Deutschland: Weihnachtsmärkte (Archivversion) Heiße Winter Tips

Spielt das Wetter einigermaßen mit und stimmt die Kleidung, macht Motorradfahren auch im Winter Spaß. Wetter: Unbedingt auf die Vorhersagen achten. Ein Hochdruckgebiet bedeutet meist blauer Himmel und Sonnenschein bei Minusgraden sowie trockene Straßen. Tiefdruckfronten bescheren mildere Temperaturen, aber fast immer auch Regen oder Schnee.Kleidung: Am besten nach dem sogenannten Zwiebelprinzip aufbauen - also möglichst viele Schichten übereinander. Diese dürfen nicht zu eng aufeinanderliegen, damit sich wärmende Luftpolster bilden können. Die unterste Lage bildet Funktions- oder Thermounterwäsche, dann kommen Skirolli, Fleecehose und -pullover. Darüber gehört unbedingt der bei Stürzen schützende Motorradanzug und zu guter Letzt ein wind- und wasserdichter Thermokombi, idealerweise mit Klimamembran. Ein Einteiler verhindert besser das Eindringen von Kaltluft. Besondere Aufmerksamkeit gilt Armbündchen und Kragen, da hier die Kälte leicht eindringen kann. Wichtig sind überlappende Bereiche, die sich mittels Druckknöpfen oder Klettverschluß fixieren lassen. Zusätzlichen Schutz im Halsbereich bieten kombinierte Hals-/Brustwärmer aus flauschigen Stoffen. Auch die althergebrachte Sturmhaube leistet gute Dienste. Ein Problem sind die Hände. Fäustlinge sind zwar am wärmesten, eignen sich aber fürs Motorradfahren nicht besonders. Einen Kompromiß zwischen Beweglichkeit und Kälteschutz bieten Zweifinger-Handschuhe, die mit dünnen Unterhandschuhen noch besser wärmen.
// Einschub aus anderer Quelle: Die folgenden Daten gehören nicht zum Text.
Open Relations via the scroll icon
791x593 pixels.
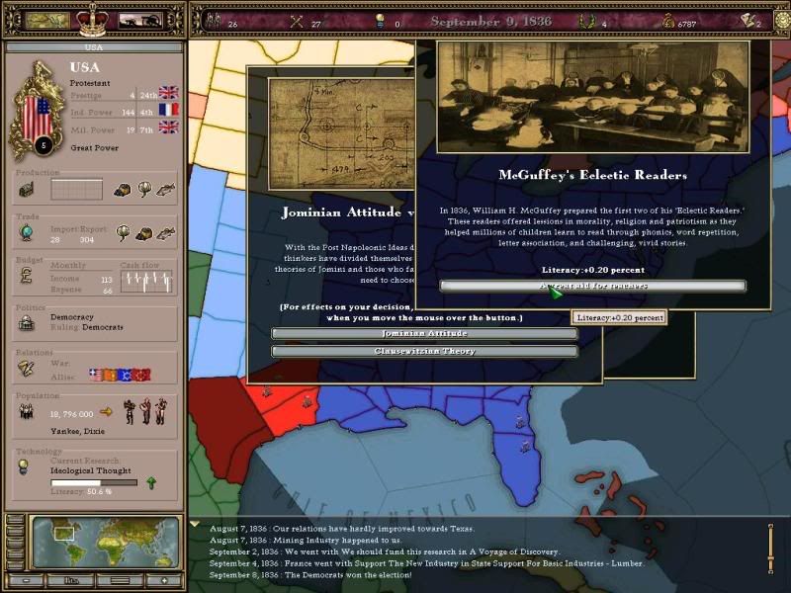pyautogui.click(x=25, y=368)
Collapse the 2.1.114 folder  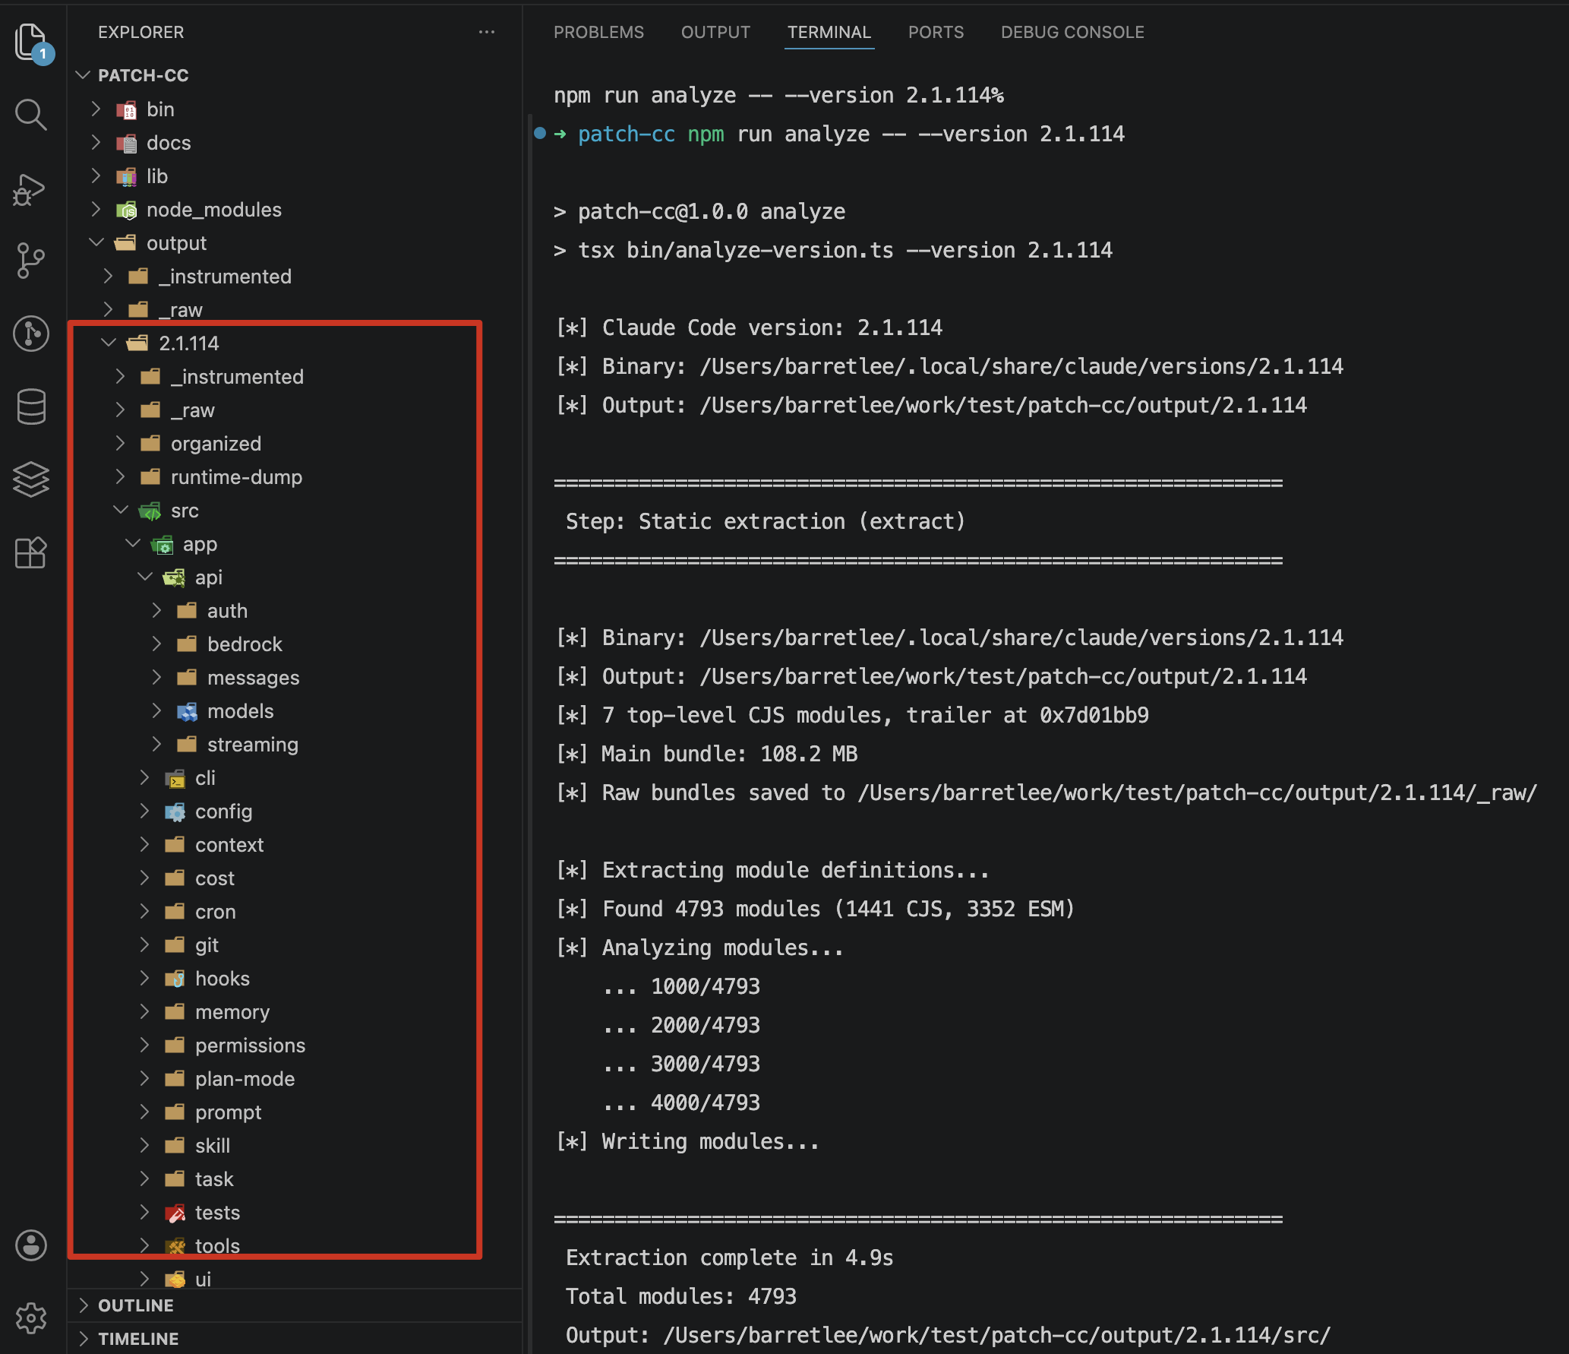188,343
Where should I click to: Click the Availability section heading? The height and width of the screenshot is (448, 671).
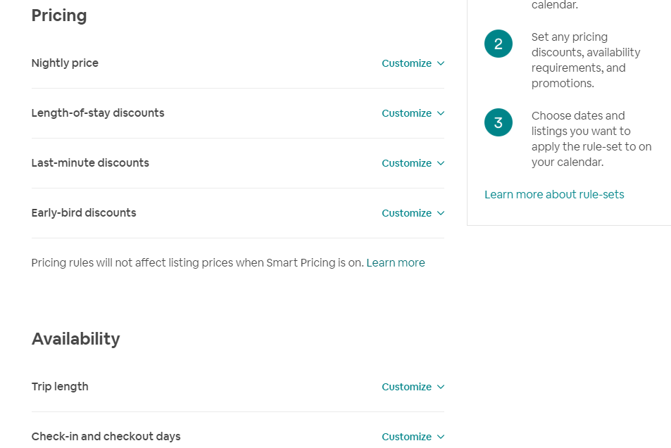pos(75,339)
Zusätzlich kann man das Motorrad mit Handprotektoren oder Lenkerstulpen als Windschutz und mit Heizgriffen ausrüsten. Gegen kalte Füße ist noch kein probates Mittel gefunden worden. Immerhin ein wenig Linderung verschaffen Thermo-Einlegesohlen, Skistrümpfe und Neoprenüberschuhe. Bevor man trotz aller Kälteschutzmaßnahmen Gefahr läuft auszukühlen, hilft nur eine Fahrtunterbrechung und etwas Bewegung.